**ТЕКСТ ДОКУМЕНТА**

'''

Преимущественно негативные представления об исламе и его институтах, закрепленные в общественном сознании империи, и в особенности в представлениях колониальных властей, отразились также и в имперском дискурсе о легитимных (допущенных властью) исламских институтах. В качестве примера мы предлагаем публикацию документов, в которых обсуждаются вопросы о создании в Туркестане самостоятельного Духовного управления мусульман. Эти документы включают в себя протоколы заседаний, фрагменты переписки, имеющей отношение к одному из самых широко обсуждаемых вопросов по поводу о создании в Туркестане институтов, подобных Магометанским Духовным управлениям, уже существующим в других частях Российской империи, где проживали мусульмане[607]
. Эти документы сопровождены разного рода инструкциями, справками о деятельности похожих мусульманских учреждений империи. Представленные справки и переписка интересны не только тем, что отражают разнообразную палитру мнений значительного числа высокопоставленных чиновников и экспертов по отношению к исламу и его институтам, но и тем, что в них отразились масса других явлений и проблем, которые, как считалось тогда, были связаны с негативными представлениями об исламе и мусульманах вообще.Известно, что первый генерал-губернатор Туркестана фон Кауфман считал, что создание Духовного управления мусульман Туркестана совсем необязательно, поскольку это выходило за рамки поддержанной им стратегии невмешательства в дела религиозных учреждений (упомянутая выше «политика игнорирования ислама него учреждений»). Согласно статье 1344 «Устава Иностранных Исповеданий» (Свод Законов Российской Империи. Т. И. СПб., 1896), мусульмане Туркестана формально находились в подчинении Оренбургского духовного собрания (ОДС). Ссылаясь на эту статью в Законе, муфтий ОДС иногда подавал запросы в «окраинные губернии» Туркестана с требованием предоставить сведения о количестве культовых учебных и прочих учреждений. Реакция фон Кауфмана была вполне ожидаемой. Судя по публикуемым ниже документам, он настойчиво просил министра внутренних дел (письмо от 11 декабря 1879 г.) «о воспрещении Оренбургскому Магометанскому Собранию и Оренбургскому Муфтию всяких прямых и непосредственных сношений с духовными магометанскими лицами и учреждениями Туркестанского края, помимо местной Администрации». В результате получилось так, что Оренбургское духовное собрание (ОДС), не желая, очевидно, конфликтов с именитым генералом, перестало интересоваться положением мусульманства в Туркестанском крае, хотя указанная статья «Устава» оставалась в силе.

'''

**ИСХОДНЫЕ ДАННЫЕ**

'''

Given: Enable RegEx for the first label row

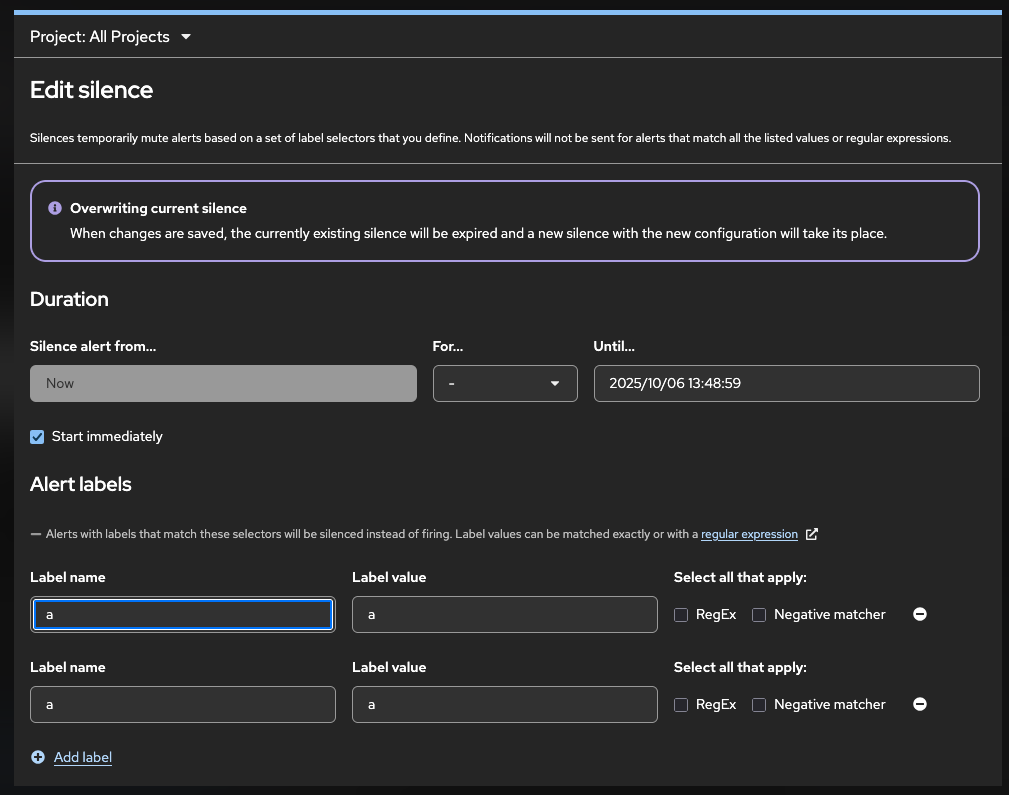Looking at the screenshot, I should [x=681, y=615].
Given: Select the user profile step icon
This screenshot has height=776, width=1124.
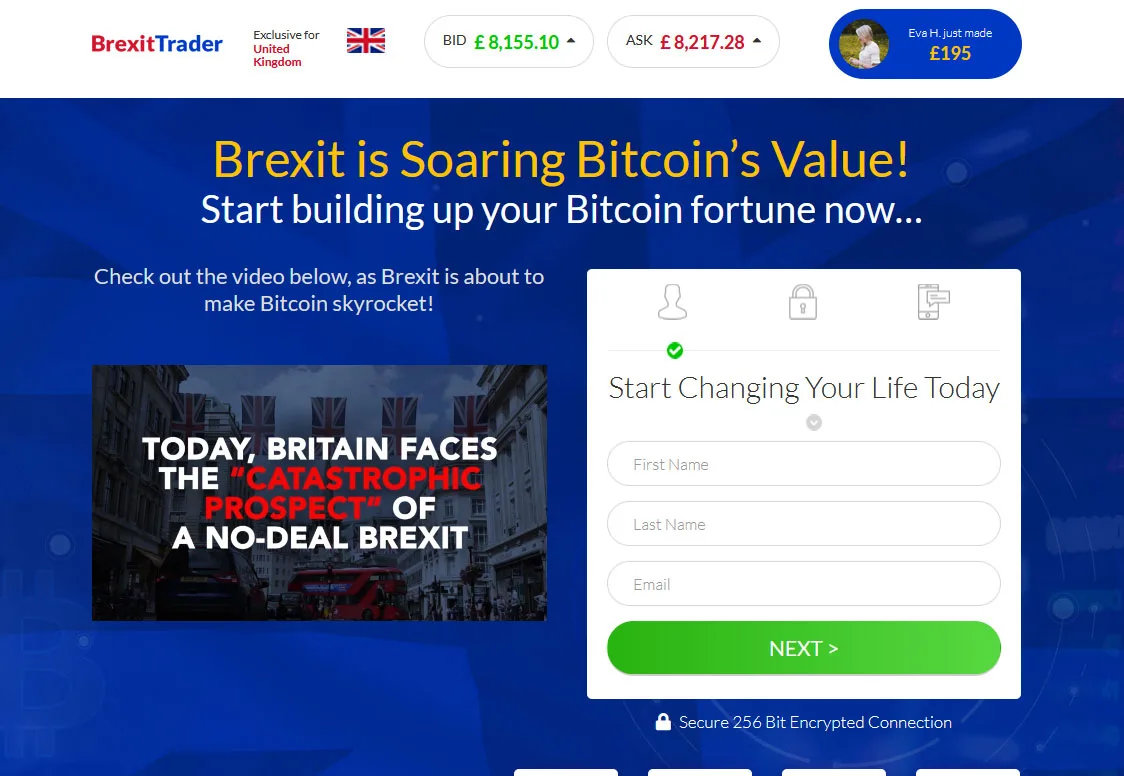Looking at the screenshot, I should click(673, 301).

'''

**ПИСЬМЕННОЕ ЗАДАНИЕ 1**
Какой датой в тексте документа о Духовном управлении мусульман Туркестана помечено письмо фон Кауфмана министру внутренних дел?
**ПИСЬМЕННОЕ ЗАДАНИЕ 2**
Отредактируйте все записи: замените «Given» на «Task», оставив остальное без изменений. Изображения в ответ не включайте.
Записи никак не связаны с текстом документа.

**РЕШЕНИЕ ЗАДАНИЯ 1**
11 декабря 1879 г.

**РЕШЕНИЕ ЗАДАНИЯ 2**
Task: Enable RegEx for the first label row

Looking at the screenshot, I should [x=681, y=615].
Task: Select the user profile step icon
This screenshot has height=776, width=1124.
Looking at the screenshot, I should click(673, 301).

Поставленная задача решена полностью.